**Written exercise**
Copy out, word for word, the records starting at the first line and ending at the line that contains "Policies (39, 420)", including both.
────────────────────
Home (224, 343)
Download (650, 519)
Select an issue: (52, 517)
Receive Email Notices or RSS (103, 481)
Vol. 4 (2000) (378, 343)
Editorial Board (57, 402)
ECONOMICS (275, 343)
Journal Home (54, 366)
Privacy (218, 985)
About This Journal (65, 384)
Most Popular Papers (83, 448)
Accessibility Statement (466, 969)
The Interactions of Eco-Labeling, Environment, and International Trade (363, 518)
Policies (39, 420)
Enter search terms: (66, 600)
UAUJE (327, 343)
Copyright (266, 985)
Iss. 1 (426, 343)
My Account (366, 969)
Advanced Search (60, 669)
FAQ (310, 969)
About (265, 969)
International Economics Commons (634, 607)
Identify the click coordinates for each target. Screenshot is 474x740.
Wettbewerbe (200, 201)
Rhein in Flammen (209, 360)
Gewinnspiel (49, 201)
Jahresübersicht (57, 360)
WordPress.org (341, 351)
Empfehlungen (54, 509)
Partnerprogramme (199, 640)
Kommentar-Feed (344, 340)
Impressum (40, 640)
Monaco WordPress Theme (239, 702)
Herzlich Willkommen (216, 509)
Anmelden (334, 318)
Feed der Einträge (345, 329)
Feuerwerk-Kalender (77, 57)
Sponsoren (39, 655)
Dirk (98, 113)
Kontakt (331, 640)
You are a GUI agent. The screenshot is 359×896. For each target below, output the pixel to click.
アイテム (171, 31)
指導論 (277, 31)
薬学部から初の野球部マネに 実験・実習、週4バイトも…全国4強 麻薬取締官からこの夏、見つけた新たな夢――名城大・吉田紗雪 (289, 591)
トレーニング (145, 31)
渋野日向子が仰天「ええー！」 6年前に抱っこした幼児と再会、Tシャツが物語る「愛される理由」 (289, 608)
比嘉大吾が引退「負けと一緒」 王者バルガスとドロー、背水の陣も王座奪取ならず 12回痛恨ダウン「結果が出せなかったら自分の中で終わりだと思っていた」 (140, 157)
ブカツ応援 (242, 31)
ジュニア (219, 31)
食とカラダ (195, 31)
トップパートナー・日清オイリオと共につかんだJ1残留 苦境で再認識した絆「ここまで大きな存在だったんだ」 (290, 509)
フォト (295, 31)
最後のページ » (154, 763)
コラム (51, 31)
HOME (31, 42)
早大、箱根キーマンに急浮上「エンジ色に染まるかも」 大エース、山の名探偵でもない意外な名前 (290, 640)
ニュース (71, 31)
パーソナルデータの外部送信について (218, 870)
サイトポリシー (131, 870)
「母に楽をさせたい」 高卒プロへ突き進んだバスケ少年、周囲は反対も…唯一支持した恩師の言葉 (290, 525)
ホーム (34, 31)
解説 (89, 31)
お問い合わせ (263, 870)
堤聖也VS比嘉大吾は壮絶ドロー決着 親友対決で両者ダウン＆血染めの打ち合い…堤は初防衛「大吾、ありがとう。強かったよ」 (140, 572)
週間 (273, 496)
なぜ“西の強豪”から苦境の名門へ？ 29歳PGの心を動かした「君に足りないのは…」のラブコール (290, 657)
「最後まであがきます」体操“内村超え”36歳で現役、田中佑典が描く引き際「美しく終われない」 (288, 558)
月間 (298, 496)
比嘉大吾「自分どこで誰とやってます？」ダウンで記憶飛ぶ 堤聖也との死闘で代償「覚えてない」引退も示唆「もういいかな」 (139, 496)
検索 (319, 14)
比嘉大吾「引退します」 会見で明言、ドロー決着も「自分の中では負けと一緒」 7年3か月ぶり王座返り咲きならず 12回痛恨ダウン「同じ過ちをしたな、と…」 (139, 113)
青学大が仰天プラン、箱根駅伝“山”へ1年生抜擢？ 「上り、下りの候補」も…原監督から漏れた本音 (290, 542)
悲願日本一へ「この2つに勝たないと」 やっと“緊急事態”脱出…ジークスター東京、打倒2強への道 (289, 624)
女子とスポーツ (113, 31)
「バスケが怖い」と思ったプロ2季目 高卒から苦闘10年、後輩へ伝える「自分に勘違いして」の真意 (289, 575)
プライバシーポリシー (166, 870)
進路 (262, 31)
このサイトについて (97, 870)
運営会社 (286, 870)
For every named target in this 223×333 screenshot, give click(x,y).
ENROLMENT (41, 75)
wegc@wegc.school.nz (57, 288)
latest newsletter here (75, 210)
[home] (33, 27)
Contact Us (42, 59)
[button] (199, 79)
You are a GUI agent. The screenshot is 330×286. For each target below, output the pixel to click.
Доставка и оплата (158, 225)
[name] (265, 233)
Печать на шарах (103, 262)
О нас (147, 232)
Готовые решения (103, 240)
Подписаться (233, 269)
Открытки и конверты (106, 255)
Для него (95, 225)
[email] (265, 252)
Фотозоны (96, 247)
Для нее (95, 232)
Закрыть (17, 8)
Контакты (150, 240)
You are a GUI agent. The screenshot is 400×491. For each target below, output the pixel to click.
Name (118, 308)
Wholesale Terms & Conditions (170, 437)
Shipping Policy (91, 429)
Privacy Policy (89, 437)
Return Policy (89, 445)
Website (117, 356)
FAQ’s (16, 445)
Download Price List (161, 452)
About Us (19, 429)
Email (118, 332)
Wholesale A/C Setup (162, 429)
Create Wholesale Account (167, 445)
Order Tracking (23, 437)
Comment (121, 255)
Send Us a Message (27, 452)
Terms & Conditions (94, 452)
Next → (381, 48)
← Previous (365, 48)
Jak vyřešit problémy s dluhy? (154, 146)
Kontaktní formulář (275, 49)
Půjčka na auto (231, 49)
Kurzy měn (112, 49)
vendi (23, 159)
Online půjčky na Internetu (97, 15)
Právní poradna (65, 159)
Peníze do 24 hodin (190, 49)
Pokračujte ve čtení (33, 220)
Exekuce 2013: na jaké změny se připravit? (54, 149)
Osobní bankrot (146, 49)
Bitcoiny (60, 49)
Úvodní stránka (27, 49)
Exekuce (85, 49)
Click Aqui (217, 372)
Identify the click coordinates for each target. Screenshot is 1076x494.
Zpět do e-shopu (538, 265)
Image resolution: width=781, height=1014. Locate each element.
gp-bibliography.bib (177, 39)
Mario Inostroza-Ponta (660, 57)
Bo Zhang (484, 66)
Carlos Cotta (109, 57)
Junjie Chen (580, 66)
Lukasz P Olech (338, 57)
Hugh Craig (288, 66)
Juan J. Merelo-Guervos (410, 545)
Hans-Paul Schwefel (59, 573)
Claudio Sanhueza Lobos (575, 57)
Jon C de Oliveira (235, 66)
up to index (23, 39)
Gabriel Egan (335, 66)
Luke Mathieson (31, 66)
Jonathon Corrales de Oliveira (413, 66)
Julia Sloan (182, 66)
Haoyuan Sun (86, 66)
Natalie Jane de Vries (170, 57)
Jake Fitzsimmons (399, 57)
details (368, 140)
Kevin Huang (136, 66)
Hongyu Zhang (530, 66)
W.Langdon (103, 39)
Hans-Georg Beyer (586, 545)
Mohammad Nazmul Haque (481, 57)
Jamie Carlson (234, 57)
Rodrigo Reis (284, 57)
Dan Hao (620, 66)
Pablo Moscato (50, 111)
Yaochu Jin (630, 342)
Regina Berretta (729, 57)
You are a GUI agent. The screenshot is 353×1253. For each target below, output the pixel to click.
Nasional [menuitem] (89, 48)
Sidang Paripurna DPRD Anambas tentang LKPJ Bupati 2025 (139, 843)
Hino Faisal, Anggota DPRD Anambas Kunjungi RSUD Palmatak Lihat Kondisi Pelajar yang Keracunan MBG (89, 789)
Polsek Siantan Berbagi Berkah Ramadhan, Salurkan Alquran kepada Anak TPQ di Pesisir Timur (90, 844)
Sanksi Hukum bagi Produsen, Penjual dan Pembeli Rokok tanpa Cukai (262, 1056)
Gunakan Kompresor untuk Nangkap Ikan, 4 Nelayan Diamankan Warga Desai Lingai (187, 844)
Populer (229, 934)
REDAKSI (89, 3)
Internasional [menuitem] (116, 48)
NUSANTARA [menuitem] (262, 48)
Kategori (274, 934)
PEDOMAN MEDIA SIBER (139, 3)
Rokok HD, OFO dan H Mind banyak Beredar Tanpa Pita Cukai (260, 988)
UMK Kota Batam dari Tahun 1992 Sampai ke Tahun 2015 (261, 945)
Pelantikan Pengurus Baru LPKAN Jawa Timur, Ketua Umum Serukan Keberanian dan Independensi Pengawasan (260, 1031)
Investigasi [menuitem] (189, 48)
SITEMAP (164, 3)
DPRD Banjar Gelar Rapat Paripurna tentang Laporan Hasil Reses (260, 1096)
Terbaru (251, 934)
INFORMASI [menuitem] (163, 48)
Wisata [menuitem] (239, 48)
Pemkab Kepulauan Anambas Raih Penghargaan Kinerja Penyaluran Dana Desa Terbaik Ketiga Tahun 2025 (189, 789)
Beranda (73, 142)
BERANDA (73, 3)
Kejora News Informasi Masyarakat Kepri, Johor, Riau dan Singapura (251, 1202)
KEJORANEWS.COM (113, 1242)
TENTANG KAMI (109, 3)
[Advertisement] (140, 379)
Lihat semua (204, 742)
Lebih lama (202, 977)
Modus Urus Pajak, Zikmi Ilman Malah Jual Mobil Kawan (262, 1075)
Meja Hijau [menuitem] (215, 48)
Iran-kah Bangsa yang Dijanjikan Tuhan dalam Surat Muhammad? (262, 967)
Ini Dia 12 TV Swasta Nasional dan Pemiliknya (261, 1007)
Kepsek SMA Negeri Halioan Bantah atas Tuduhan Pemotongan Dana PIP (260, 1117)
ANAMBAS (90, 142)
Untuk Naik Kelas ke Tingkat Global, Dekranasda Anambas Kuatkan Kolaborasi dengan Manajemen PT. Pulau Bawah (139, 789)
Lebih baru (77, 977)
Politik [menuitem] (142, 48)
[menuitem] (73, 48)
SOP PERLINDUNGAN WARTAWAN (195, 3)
────────────────────
**Correct result**
Home (224, 343)
Download (650, 519)
Select an issue: (52, 517)
Receive Email Notices or RSS (103, 481)
Vol. 4 (2000) (378, 343)
Editorial Board (57, 402)
ECONOMICS (275, 343)
Journal Home (54, 366)
Privacy (218, 985)
About This Journal (65, 384)
Most Popular Papers (83, 448)
Accessibility Statement (466, 969)
The Interactions of Eco-Labeling, Environment, and International Trade (363, 518)
Policies (39, 420)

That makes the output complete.